Hope you all had a good weekend =) Mine was pretty good!
So quite a lot has gone on in my life since I last did a proper post like this, I’ve been wanting to talk about it for a while but haven’t, in fact the last time I wrote a post was the 13th, the day I got back from my mates house, everything was still pretty peachy then but it didn’t last too long =/
However I did forget to tell you guys that I now have two more beautiful babies in my life =D one is my baby cousin who was born on the 14th =D she was a week overdue but we are all glad she is finally here, she looks just like her dad but hopefully she will grow out of that 😛 and her name is Florence, I can’t wait to meet her, she is my first baby cousin in a long time and she is my aunt and uncles first grandchild =D
The second beautiful little girl in my life is called Charlotte, she is my new niece =D she was born on the 5th and was a day overdue =P she looks just like her older sister Ali so much it is kind of like they are the same baby! she literally is the spitting image of her and they are both gorgeous, me and Nick have yet to meet her though but hopefully we will be going round sometime this week =D
This is gonna be a hard one to write, but I shall persevere because this is about me and my life and maybe some day I will want to read back over this particular event =)

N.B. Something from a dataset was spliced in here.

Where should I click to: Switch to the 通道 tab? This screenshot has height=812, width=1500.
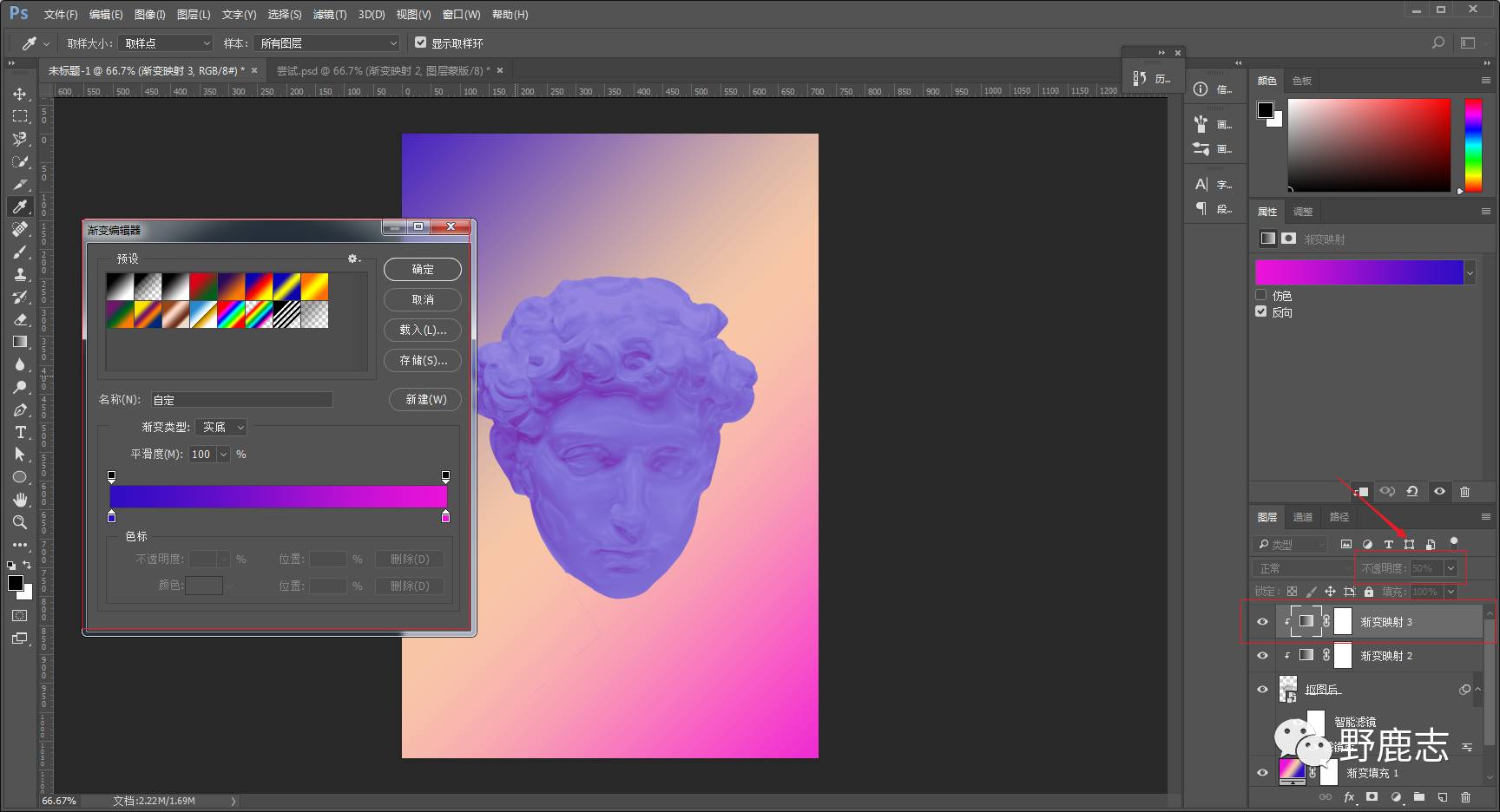(1302, 517)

So recently things have been a bit hard between me and Nick, it is entirely my fault and a question that I have asked myself a lot recently is why when things are going good or life seems to be on track I always have to go and make things complicated, I always do it, I never see it coming though, it just sorta happens then things get beyond my control and messy and it sucks =/
Basically there is another guy in my life who I have been friends with for about 2 years give or take a few months, I started getting feelings for him and in the process I have pushed Nick awa, it’s probably been going on for about 4 months and I told Nick about 2 weeks ago, I feel like a horrible person, I’ve pushed him away and made both of us unhappy, we ended up breaking up which sucks but for now it is probably best while my feelings are all up in the air, I don’t wanna hurt him anymore than I already have…..
We have been trying to work things out between us cause we both want it to work, 6 years is a lot to walk away from especially when we both still love each other =) we are still broken up but seeing each other, which is a fairly good arrangement for now but obviously things have to work themselves out one way or another =)
I hate how things are at the minute, it’s so confusing and miserable =/
So I started writing this post at the end of last week, I was still finding it really hard and was pretty upset about it all, it was hard to write then but I finished it off today =)
Things between us are now a little bit better, were both trying really hard to make it work and space is probably helping, its hard to argue about stuff if you’re not together =P
Heres hoping things will get back to normal with us! =) just have to keep positive and keep working at it!
I just have to keep reminding myself and Nick that these things happen, I’m only human and all I can do is make the right decision and try to put things right =)
Hope this hasn’t been too depressing for you all but I needed to get it out of my system =)
See you all in the next post!
P.S. We have now met our new niece! we saw her on Saturday and she is awesome and beautiful just like her big sister!!